Return a Variant, not a defined type because you can then return an error quite easily. Yes this does apply to general VBA as well.

Return early from the function if you can to save further checks - although in this simple example it is not really necessary.

Every time I see an ElseIf I think that there is something in here that can be improved.

If you are looking to expand this later, then write it for such extension. The first example below just cleans up the code.

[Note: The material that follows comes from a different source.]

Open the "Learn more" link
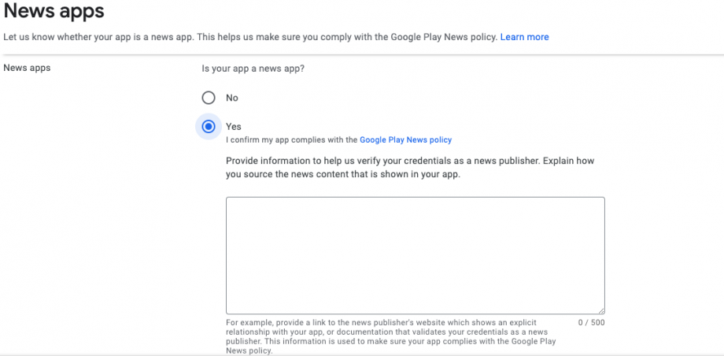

Public Function SelValue(ValOne As Long, ValTwo As Long, _
                    Optional NeedMax As Boolean = True) As Variant
    If ValOne < 0 Or ValTwo < 0 Then
        SelValue = CVErr(xlErrValue)
        Exit Function
    End If

    If ValOne = 0 And ValTwo = 0 Then
        SelValue = CLng(0)
        Exit Function
    End If

    If NeedMax Then
        SelValue = IIf(ValOne > ValTwo, CLng(ValOne), CLng(ValTwo)) ' But note comments about a minor performance hit 
        Exit Function
    End If

    If ValOne = 0 Then
        SelValue = CLng(ValTwo)
        Exit Function
    End If

    ' Now that we have cleaned out the special cases above. NeedMax is False
    If ValOne > ValTwo And ValTwo <> 0 Then
        SelValue = CLng(ValTwo)
    Else
        SelValue = CLng(ValOne)
    End If

End Function

The above code is not the final way I would leave it - personally I would refactor it again because I prefer only one exit/return from a function. But the above iteration highlights something important. It isolates the logic. And you don't handle the case where ValTwo = 0

Addendum: SelValue = CVErr(xlErrValue) is only useful if the function is a UDF. Raising error #5 (Err.Raise 5) here and still returning a Long is a valid approach for a non-UDF. Thanks to Mathieu Guindon.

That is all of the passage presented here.